— Ишь ты!
— Ладно, согласился оренбургский вор. «Ставь, — говорит, — свои условия». Самарский привёл его на берег реки и показал на дерево: «Вон там на верхушке ворон высиживает яйца. Заберись на дерево и вытащи яйца так, чтобы ворон не заметил». Оренбургский вор мигом забрался на дерево и вернулся с яйцами — ворон и не пошевелился.
— Надо же! Вот это ловкость! А дальше?
— А дальше оренбургский должен поставить своё условие. Думал-думал и, наконец, придумал. Показывает на человека, идущего по улице: «Оторви на ходу от его сапога каблук так, чтобы он и не заметил».
— Алля-ля! Ещё и на ходу!
— А самарский вор отвечает: «Зачем от его сапога отрывать? Я уже от твоего оторвал». И вытаскивает из кармана каблук от сапога оренбургского вора. Тот, пока на дерево слазил, оказывается, каблука лишился… Так вот, наш бузрятчик не хуже этого самарского вора. Не из тех он, кто проигрывает, — заключил Аитбай.
Сунагат выслушал сказку, не проронив ни слова. Когда парни засмеялись, он тоже выжал улыбку, но чувствовал в душе неловкость, даже слегка покраснел от стыда: ведь речь шла об отце Фатимы.
А парни продолжали промывать косточки подрядчика Ахмади, даже в родословной его покопались. Каждый старался сказать о богатее что-нибудь позлей. Хозяин дома, Ахмади-кураист, тоже вставил слово:
— Всю жизнь он такой — за чужой счёт ест…
— Материнскую линию тянет.

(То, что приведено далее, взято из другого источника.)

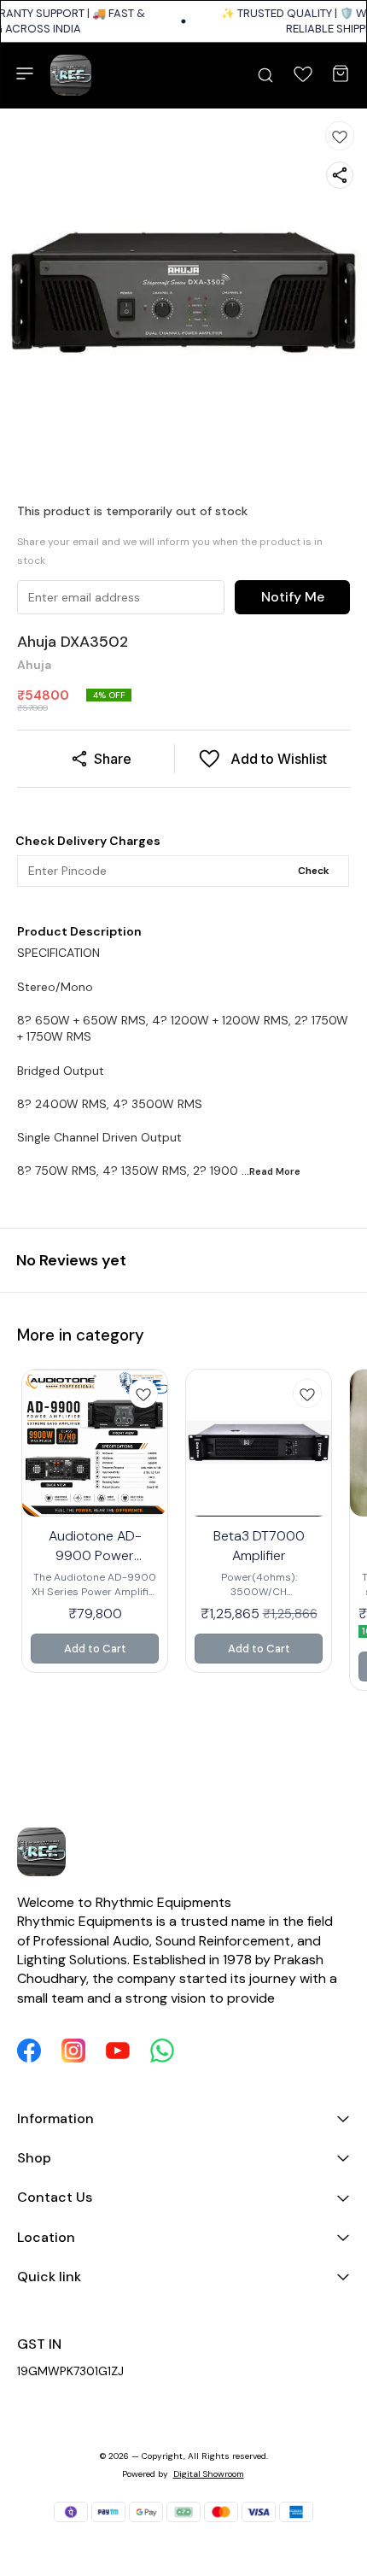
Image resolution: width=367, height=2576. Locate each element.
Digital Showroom (208, 2473)
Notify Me (292, 597)
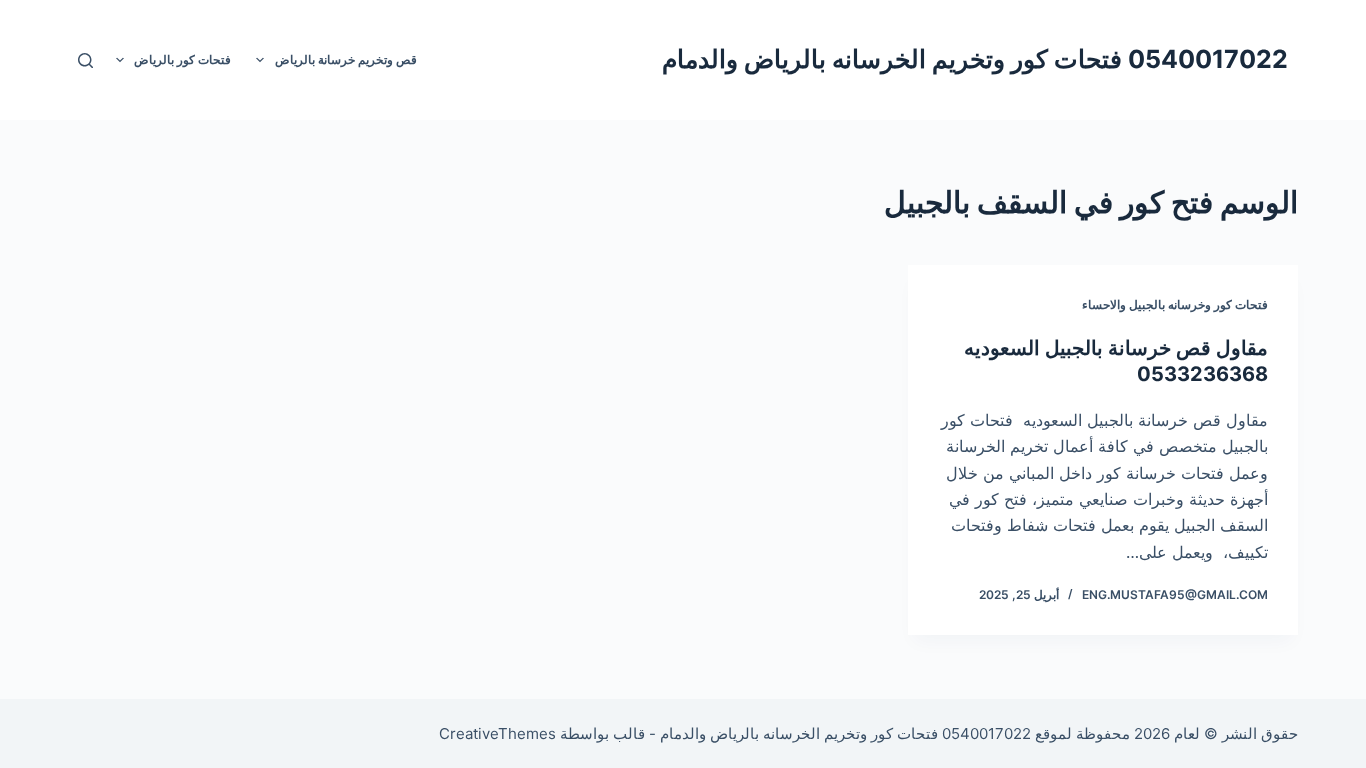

У него дядья со стороны матери воры были известные.
— И он в течение всего дарованного всевышним дня только о воровстве и думает. В прошлом году, рассказывают, Ахмади пытался у сосновского Ефима жеребчика оттягать.
— Руки у него длинные, что твои жерди.
— При таком богатстве не к лицу бы ему у бедняка последний кусок хлеба изо рта вырывать.
— Ловок по чужим ловушкам шастать.
— Так ведь, чтобы свою построить, надо плечи крепкие иметь.
— Ловушку строить — это вам не лубья, сидя на коне, пересчитывать, — снова вставил слово кураист. — Не кнутовищем тыкать…
— Да уж, надо попотеть. На ловушку брёвен уходит почти как на полдома.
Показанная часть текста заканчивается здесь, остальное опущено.